AGREEMENT AND RELEASE OF ALL CLAIMS
Exhibit 10.1
AGREEMENT AND RELEASE OF ALL CLAIMS
This Agreement and Release of All Claims (Agreement) is entered into by and between Federal Home Loan Bank of Atlanta, a corporation organized under the laws of the United States, with its principal office and place of business in Atlanta, Georgia (hereinafter Bank), and Raymond R. Christman (hereinafter Employee), the parties to this Agreement.
WITNESSETH:
WHEREAS, the parties desire to enter into a written agreement embodying their mutual understandings and promises concerning the terms and conditions of Employees termination of employment;
NOW, THEREFORE, for and in consideration of the promises and the mutual covenants set forth below, the parties agree as follows:
1. Separation from Employment.

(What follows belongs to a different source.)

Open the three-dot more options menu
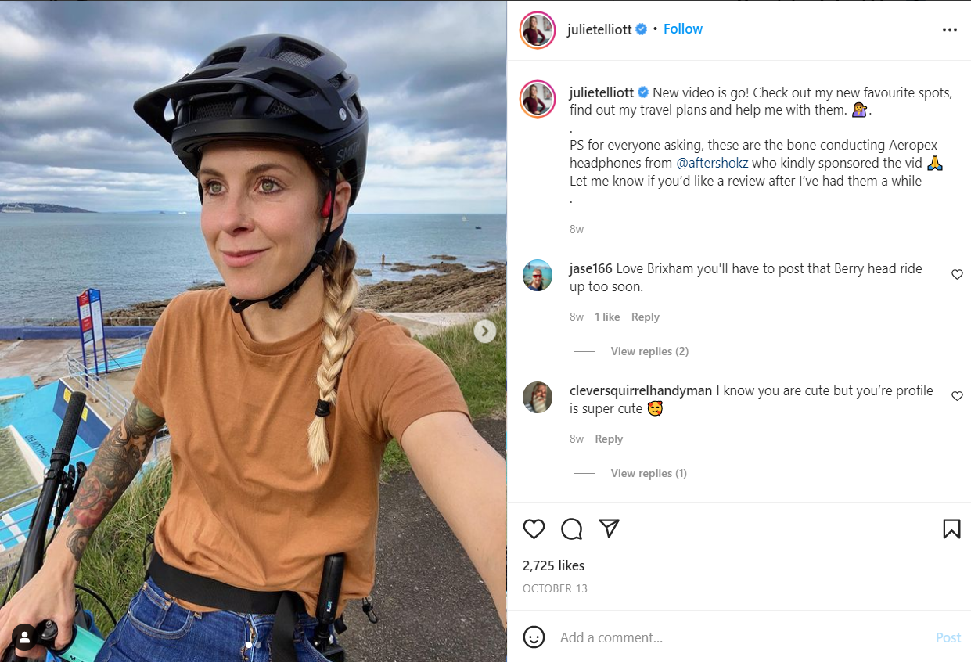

The parties agree that, effective January 31, 2007 (the Termination Date), Employees employment with the Bank is terminated such that Employee no longer serves in any employment capacity for the Bank. Except as specifically provided herein, Employees rights and benefits as an employee of the Bank cease effective on January 31, 2007. Employee shall be paid all wages and compensation due through January 31, 2007, as an employee of the Bank and all unused annual leave accrued through that date. Payment of these amounts will be made on or about the payroll date for the next regularly scheduled pay period.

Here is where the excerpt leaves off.